▸ **Task to complete**: Copy these rows verbatim.

-------

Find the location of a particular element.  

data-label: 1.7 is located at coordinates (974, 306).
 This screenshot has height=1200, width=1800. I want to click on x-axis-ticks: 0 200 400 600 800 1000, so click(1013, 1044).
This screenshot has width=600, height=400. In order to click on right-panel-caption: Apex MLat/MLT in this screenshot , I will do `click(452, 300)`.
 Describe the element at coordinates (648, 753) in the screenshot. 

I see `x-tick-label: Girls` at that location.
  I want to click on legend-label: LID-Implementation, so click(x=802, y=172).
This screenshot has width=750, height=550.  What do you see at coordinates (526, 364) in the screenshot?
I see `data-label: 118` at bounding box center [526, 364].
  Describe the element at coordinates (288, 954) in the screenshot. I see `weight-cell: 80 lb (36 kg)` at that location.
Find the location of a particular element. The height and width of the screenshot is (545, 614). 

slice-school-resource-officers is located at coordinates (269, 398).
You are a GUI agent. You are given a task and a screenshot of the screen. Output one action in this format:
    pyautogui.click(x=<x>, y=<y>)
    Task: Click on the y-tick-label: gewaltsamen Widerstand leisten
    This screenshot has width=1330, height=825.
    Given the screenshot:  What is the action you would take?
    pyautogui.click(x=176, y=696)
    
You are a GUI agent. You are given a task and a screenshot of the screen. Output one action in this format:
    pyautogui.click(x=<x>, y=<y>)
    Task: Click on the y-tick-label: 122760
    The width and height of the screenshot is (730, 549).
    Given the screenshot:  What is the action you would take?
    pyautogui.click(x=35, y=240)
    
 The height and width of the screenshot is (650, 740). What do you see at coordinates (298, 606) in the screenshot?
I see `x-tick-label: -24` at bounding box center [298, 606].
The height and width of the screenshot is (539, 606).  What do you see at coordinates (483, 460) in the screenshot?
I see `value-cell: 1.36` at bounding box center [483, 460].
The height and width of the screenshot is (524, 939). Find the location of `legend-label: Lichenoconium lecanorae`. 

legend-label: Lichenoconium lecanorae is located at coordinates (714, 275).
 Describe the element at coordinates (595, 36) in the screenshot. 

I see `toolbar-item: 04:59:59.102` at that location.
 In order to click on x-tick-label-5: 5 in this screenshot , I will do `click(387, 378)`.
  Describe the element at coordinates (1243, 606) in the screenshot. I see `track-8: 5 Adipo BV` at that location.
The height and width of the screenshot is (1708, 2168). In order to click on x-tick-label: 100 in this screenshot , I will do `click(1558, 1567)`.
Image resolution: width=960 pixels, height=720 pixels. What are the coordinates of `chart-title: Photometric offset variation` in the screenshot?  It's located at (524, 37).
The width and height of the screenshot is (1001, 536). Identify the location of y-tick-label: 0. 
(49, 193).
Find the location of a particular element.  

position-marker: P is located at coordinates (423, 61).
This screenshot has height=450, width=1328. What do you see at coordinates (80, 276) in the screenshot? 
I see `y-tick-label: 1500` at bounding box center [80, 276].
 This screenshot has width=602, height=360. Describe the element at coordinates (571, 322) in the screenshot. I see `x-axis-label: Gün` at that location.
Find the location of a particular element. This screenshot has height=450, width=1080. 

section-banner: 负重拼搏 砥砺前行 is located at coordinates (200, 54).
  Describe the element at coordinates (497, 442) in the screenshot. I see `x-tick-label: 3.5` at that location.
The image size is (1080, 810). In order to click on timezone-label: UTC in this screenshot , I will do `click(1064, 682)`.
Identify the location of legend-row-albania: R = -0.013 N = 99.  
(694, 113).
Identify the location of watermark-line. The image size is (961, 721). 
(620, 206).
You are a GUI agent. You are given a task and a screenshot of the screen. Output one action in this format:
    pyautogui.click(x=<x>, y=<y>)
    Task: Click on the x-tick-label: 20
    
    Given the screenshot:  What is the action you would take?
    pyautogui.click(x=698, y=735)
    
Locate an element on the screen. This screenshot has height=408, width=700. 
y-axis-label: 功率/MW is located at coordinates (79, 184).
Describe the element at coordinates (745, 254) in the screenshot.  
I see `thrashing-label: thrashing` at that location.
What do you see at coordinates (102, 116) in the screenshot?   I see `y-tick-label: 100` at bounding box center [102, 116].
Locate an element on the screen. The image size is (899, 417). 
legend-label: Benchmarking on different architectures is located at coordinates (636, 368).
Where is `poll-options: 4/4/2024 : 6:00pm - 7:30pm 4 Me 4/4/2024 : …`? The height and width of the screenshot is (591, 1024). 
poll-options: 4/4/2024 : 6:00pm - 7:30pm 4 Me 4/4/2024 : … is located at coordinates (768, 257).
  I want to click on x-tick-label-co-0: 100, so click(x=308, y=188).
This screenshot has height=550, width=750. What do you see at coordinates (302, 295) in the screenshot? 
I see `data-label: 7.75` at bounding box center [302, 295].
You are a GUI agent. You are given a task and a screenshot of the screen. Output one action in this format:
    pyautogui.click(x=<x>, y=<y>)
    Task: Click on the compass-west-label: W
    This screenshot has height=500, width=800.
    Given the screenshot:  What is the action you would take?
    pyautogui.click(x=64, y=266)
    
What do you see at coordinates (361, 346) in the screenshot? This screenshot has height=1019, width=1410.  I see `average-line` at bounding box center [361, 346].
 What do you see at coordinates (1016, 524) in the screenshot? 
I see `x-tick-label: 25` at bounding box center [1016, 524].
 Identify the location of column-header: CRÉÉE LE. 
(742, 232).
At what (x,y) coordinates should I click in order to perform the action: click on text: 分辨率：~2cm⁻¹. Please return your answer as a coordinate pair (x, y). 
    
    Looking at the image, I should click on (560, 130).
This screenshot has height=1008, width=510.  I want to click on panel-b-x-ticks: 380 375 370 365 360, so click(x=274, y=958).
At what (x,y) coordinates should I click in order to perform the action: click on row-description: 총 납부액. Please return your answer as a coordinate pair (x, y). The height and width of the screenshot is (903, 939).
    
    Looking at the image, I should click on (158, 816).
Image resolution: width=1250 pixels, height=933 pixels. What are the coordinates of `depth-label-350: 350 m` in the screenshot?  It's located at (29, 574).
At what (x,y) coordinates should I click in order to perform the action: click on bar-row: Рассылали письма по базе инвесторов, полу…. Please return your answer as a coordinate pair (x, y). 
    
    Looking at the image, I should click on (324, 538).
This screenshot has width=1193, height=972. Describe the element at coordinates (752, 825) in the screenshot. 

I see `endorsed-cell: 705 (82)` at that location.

-------

▸ **Result of the task**:
Find the location of a particular element.  

data-label: 1.7 is located at coordinates (974, 306).
 This screenshot has height=1200, width=1800. I want to click on x-axis-ticks: 0 200 400 600 800 1000, so click(1013, 1044).
This screenshot has width=600, height=400. In order to click on right-panel-caption: Apex MLat/MLT in this screenshot , I will do `click(452, 300)`.
 Describe the element at coordinates (648, 753) in the screenshot. 

I see `x-tick-label: Girls` at that location.
  I want to click on legend-label: LID-Implementation, so click(x=802, y=172).
This screenshot has width=750, height=550.  What do you see at coordinates (526, 364) in the screenshot?
I see `data-label: 118` at bounding box center [526, 364].
  Describe the element at coordinates (288, 954) in the screenshot. I see `weight-cell: 80 lb (36 kg)` at that location.
Find the location of a particular element. The height and width of the screenshot is (545, 614). 

slice-school-resource-officers is located at coordinates (269, 398).
You are a GUI agent. You are given a task and a screenshot of the screen. Output one action in this format:
    pyautogui.click(x=<x>, y=<y>)
    Task: Click on the y-tick-label: gewaltsamen Widerstand leisten
    This screenshot has width=1330, height=825.
    Given the screenshot:  What is the action you would take?
    pyautogui.click(x=176, y=696)
    
You are a GUI agent. You are given a task and a screenshot of the screen. Output one action in this format:
    pyautogui.click(x=<x>, y=<y>)
    Task: Click on the y-tick-label: 122760
    The width and height of the screenshot is (730, 549).
    Given the screenshot:  What is the action you would take?
    pyautogui.click(x=35, y=240)
    
 The height and width of the screenshot is (650, 740). What do you see at coordinates (298, 606) in the screenshot?
I see `x-tick-label: -24` at bounding box center [298, 606].
The height and width of the screenshot is (539, 606).  What do you see at coordinates (483, 460) in the screenshot?
I see `value-cell: 1.36` at bounding box center [483, 460].
The height and width of the screenshot is (524, 939). Find the location of `legend-label: Lichenoconium lecanorae`. 

legend-label: Lichenoconium lecanorae is located at coordinates (714, 275).
 Describe the element at coordinates (595, 36) in the screenshot. 

I see `toolbar-item: 04:59:59.102` at that location.
 In order to click on x-tick-label-5: 5 in this screenshot , I will do `click(387, 378)`.
  Describe the element at coordinates (1243, 606) in the screenshot. I see `track-8: 5 Adipo BV` at that location.
The height and width of the screenshot is (1708, 2168). In order to click on x-tick-label: 100 in this screenshot , I will do `click(1558, 1567)`.
Image resolution: width=960 pixels, height=720 pixels. What are the coordinates of `chart-title: Photometric offset variation` in the screenshot?  It's located at (524, 37).
The width and height of the screenshot is (1001, 536). Identify the location of y-tick-label: 0. 
(49, 193).
Find the location of a particular element.  

position-marker: P is located at coordinates (423, 61).
This screenshot has height=450, width=1328. What do you see at coordinates (80, 276) in the screenshot? 
I see `y-tick-label: 1500` at bounding box center [80, 276].
 This screenshot has width=602, height=360. Describe the element at coordinates (571, 322) in the screenshot. I see `x-axis-label: Gün` at that location.
Find the location of a particular element. This screenshot has height=450, width=1080. 

section-banner: 负重拼搏 砥砺前行 is located at coordinates (200, 54).
  Describe the element at coordinates (497, 442) in the screenshot. I see `x-tick-label: 3.5` at that location.
The image size is (1080, 810). In order to click on timezone-label: UTC in this screenshot , I will do `click(1064, 682)`.
Identify the location of legend-row-albania: R = -0.013 N = 99.  
(694, 113).
Identify the location of watermark-line. The image size is (961, 721). 
(620, 206).
You are a GUI agent. You are given a task and a screenshot of the screen. Output one action in this format:
    pyautogui.click(x=<x>, y=<y>)
    Task: Click on the x-tick-label: 20
    
    Given the screenshot:  What is the action you would take?
    pyautogui.click(x=698, y=735)
    
Locate an element on the screen. This screenshot has height=408, width=700. 
y-axis-label: 功率/MW is located at coordinates (79, 184).
Describe the element at coordinates (745, 254) in the screenshot.  
I see `thrashing-label: thrashing` at that location.
What do you see at coordinates (102, 116) in the screenshot?   I see `y-tick-label: 100` at bounding box center [102, 116].
Locate an element on the screen. The image size is (899, 417). 
legend-label: Benchmarking on different architectures is located at coordinates (636, 368).
Where is `poll-options: 4/4/2024 : 6:00pm - 7:30pm 4 Me 4/4/2024 : …`? The height and width of the screenshot is (591, 1024). 
poll-options: 4/4/2024 : 6:00pm - 7:30pm 4 Me 4/4/2024 : … is located at coordinates (768, 257).
  I want to click on x-tick-label-co-0: 100, so click(x=308, y=188).
This screenshot has height=550, width=750. What do you see at coordinates (302, 295) in the screenshot? 
I see `data-label: 7.75` at bounding box center [302, 295].
You are a GUI agent. You are given a task and a screenshot of the screen. Output one action in this format:
    pyautogui.click(x=<x>, y=<y>)
    Task: Click on the compass-west-label: W
    This screenshot has height=500, width=800.
    Given the screenshot:  What is the action you would take?
    pyautogui.click(x=64, y=266)
    
What do you see at coordinates (361, 346) in the screenshot? This screenshot has height=1019, width=1410.  I see `average-line` at bounding box center [361, 346].
 What do you see at coordinates (1016, 524) in the screenshot? 
I see `x-tick-label: 25` at bounding box center [1016, 524].
 Identify the location of column-header: CRÉÉE LE. 
(742, 232).
At what (x,y) coordinates should I click in order to perform the action: click on text: 分辨率：~2cm⁻¹. Please return your answer as a coordinate pair (x, y). 
    
    Looking at the image, I should click on (560, 130).
This screenshot has height=1008, width=510.  I want to click on panel-b-x-ticks: 380 375 370 365 360, so click(x=274, y=958).
At what (x,y) coordinates should I click in order to perform the action: click on row-description: 총 납부액. Please return your answer as a coordinate pair (x, y). The height and width of the screenshot is (903, 939).
    
    Looking at the image, I should click on (158, 816).
Image resolution: width=1250 pixels, height=933 pixels. What are the coordinates of `depth-label-350: 350 m` in the screenshot?  It's located at (29, 574).
At what (x,y) coordinates should I click in order to perform the action: click on bar-row: Рассылали письма по базе инвесторов, полу…. Please return your answer as a coordinate pair (x, y). 
    
    Looking at the image, I should click on (324, 538).
This screenshot has width=1193, height=972. Describe the element at coordinates (752, 825) in the screenshot. 

I see `endorsed-cell: 705 (82)` at that location.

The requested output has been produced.